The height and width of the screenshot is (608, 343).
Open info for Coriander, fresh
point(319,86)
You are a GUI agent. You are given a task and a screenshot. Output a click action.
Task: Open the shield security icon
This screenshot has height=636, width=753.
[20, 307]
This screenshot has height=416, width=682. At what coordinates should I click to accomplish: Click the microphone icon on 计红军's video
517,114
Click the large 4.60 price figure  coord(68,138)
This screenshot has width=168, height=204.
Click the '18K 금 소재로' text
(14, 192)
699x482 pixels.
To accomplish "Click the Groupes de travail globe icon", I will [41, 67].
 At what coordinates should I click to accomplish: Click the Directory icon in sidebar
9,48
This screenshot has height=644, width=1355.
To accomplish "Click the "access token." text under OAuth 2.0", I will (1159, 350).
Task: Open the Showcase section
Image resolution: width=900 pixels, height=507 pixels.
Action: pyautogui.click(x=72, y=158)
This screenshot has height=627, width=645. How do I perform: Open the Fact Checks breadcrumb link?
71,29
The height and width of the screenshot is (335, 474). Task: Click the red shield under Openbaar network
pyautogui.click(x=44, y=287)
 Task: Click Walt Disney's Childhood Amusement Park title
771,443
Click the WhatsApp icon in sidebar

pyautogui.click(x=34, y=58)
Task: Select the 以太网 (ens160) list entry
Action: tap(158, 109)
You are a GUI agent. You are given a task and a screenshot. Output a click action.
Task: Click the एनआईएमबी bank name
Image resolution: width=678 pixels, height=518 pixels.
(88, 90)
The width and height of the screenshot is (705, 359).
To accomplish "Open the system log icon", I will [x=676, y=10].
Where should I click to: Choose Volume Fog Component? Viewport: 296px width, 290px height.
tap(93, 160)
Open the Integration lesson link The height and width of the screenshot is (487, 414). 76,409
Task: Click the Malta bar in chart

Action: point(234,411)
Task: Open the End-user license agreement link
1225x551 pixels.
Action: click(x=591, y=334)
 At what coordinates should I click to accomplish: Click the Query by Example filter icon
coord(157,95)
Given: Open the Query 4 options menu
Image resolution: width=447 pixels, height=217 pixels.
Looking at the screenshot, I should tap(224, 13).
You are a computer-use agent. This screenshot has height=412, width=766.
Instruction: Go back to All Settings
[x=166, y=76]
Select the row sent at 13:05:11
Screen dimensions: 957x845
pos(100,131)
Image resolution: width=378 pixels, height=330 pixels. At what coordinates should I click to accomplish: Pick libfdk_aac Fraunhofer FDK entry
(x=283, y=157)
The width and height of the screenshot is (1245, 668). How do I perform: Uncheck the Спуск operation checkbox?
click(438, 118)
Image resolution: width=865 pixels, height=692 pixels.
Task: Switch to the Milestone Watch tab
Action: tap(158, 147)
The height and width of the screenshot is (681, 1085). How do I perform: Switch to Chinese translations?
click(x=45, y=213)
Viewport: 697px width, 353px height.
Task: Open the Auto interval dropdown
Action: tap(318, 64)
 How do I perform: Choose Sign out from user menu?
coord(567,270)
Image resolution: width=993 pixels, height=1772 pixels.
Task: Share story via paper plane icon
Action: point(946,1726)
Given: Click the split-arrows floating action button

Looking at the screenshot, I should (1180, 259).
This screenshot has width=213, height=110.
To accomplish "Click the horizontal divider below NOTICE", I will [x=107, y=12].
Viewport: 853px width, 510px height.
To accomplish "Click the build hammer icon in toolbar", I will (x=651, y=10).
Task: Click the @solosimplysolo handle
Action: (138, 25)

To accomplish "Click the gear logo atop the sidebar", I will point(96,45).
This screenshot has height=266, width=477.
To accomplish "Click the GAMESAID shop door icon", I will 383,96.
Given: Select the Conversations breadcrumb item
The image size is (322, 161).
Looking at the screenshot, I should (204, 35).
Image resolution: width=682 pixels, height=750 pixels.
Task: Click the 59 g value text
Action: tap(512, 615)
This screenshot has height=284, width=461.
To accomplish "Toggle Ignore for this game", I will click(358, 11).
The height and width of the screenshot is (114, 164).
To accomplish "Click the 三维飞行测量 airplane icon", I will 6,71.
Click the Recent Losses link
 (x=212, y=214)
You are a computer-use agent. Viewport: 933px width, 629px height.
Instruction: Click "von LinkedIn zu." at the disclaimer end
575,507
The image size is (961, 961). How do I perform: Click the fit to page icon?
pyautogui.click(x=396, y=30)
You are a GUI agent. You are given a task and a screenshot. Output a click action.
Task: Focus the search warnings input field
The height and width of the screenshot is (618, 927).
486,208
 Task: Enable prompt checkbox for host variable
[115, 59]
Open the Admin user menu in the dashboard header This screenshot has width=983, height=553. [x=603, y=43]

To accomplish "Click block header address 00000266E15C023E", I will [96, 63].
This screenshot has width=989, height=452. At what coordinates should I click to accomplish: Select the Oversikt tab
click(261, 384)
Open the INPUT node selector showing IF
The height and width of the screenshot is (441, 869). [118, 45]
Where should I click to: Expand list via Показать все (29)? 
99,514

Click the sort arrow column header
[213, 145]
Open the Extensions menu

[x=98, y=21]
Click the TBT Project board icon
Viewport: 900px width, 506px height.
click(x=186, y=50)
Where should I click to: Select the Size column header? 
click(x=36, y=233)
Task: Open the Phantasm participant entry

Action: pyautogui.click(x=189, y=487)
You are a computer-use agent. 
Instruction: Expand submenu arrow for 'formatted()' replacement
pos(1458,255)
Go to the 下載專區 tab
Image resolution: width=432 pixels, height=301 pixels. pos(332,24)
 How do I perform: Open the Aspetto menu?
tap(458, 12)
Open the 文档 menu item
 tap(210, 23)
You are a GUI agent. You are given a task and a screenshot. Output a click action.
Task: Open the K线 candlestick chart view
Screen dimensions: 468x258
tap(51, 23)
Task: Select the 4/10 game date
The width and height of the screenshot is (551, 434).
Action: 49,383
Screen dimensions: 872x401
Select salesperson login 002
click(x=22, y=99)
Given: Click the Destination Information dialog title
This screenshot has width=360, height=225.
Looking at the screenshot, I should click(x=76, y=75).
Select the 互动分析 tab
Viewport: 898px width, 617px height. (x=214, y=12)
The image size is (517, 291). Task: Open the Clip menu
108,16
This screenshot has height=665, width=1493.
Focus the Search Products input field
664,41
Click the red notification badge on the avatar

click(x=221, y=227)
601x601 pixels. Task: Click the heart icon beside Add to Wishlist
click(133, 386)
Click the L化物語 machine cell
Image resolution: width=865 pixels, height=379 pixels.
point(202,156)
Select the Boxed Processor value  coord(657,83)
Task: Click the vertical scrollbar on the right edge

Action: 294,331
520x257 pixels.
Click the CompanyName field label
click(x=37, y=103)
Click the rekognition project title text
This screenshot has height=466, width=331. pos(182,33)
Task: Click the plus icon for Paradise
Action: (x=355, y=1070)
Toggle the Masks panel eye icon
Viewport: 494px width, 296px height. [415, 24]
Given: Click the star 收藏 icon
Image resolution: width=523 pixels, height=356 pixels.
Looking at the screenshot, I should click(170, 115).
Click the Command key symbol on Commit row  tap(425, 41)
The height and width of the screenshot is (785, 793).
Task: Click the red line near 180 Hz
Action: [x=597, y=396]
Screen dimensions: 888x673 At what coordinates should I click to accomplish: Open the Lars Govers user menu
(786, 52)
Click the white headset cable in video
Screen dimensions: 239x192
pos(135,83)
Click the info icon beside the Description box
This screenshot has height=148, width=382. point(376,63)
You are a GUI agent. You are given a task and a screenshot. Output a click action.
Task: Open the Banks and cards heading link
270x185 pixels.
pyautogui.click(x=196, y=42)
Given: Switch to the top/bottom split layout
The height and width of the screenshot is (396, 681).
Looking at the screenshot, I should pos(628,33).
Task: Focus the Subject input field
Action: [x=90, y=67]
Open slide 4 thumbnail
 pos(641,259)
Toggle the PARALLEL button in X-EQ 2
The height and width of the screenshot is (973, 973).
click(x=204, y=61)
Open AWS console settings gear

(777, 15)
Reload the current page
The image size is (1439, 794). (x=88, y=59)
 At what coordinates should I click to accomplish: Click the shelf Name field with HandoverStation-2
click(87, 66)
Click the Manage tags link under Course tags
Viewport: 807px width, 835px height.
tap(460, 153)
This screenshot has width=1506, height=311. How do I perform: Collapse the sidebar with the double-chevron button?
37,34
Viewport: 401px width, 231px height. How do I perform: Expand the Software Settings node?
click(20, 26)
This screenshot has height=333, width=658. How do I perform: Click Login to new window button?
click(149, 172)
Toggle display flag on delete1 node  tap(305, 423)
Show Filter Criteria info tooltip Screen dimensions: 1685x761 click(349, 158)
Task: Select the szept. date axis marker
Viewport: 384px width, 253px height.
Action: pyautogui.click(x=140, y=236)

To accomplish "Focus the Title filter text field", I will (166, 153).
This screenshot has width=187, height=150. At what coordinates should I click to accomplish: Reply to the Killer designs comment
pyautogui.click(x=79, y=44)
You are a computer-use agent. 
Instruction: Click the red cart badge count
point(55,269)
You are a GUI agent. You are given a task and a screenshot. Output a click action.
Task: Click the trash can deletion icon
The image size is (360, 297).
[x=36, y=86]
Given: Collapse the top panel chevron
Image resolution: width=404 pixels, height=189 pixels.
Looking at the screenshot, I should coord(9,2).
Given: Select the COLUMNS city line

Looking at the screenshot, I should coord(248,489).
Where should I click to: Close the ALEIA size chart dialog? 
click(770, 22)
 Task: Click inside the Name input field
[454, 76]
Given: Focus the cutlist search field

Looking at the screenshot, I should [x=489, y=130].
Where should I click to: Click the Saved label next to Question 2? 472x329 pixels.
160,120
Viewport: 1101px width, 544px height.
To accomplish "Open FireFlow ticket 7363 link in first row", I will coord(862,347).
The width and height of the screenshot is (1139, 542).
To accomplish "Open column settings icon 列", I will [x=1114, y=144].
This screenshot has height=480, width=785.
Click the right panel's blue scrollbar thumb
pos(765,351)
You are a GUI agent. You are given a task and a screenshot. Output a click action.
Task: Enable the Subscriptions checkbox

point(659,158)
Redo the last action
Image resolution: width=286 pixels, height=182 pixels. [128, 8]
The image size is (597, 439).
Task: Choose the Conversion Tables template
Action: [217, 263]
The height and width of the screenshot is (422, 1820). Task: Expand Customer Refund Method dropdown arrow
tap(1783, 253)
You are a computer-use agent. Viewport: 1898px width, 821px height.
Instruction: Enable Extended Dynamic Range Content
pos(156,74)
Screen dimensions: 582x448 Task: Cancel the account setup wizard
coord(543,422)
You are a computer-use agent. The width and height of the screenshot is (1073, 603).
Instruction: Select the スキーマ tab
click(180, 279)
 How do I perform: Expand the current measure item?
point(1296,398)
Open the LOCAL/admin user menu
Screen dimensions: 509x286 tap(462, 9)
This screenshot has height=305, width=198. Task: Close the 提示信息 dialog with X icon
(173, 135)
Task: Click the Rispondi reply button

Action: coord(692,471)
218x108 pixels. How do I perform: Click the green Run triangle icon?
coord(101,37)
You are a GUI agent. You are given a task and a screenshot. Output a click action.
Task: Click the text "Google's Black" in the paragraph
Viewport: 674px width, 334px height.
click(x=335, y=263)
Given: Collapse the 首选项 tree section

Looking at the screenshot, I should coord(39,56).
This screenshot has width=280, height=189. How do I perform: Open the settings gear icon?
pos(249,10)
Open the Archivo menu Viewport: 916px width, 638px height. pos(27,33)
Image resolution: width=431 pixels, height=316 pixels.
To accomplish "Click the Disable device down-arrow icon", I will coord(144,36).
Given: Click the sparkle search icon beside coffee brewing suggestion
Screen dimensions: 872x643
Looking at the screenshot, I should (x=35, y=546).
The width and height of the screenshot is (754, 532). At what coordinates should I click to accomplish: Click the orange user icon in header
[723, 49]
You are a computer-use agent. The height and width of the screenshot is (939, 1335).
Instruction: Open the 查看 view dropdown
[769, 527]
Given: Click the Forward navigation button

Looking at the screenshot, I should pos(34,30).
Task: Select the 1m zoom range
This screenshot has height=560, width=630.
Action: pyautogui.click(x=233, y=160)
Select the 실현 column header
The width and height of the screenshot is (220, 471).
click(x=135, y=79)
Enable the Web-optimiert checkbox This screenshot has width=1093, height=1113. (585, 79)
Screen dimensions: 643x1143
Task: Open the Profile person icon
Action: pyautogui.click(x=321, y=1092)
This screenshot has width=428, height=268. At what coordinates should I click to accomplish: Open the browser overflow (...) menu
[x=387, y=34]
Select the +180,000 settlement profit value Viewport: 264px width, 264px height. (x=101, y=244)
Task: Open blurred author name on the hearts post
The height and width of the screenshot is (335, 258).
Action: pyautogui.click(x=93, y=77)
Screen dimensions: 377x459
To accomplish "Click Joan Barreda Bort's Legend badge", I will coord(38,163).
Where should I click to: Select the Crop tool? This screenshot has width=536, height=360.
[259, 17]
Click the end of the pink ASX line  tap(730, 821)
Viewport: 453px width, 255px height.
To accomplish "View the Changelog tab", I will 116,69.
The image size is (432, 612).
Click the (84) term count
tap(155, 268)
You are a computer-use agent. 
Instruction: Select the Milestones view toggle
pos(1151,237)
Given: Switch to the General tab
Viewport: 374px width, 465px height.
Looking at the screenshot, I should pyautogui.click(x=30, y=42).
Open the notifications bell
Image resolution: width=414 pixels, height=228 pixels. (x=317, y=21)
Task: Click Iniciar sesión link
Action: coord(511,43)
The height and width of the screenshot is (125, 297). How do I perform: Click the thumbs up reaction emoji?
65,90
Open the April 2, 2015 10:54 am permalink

::::::::::

What the exercise asks
Could you write out, exactly, each line of the data above from the one containing "Viewport: 453px width, 255px height." through the last, including both?

Answer to the exercise
Viewport: 453px width, 255px height.
To accomplish "View the Changelog tab", I will 116,69.
The image size is (432, 612).
Click the (84) term count
tap(155, 268)
You are a computer-use agent. 
Instruction: Select the Milestones view toggle
pos(1151,237)
Given: Switch to the General tab
Viewport: 374px width, 465px height.
Looking at the screenshot, I should pyautogui.click(x=30, y=42).
Open the notifications bell
Image resolution: width=414 pixels, height=228 pixels. (x=317, y=21)
Task: Click Iniciar sesión link
Action: coord(511,43)
The height and width of the screenshot is (125, 297). How do I perform: Click the thumbs up reaction emoji?
65,90
Open the April 2, 2015 10:54 am permalink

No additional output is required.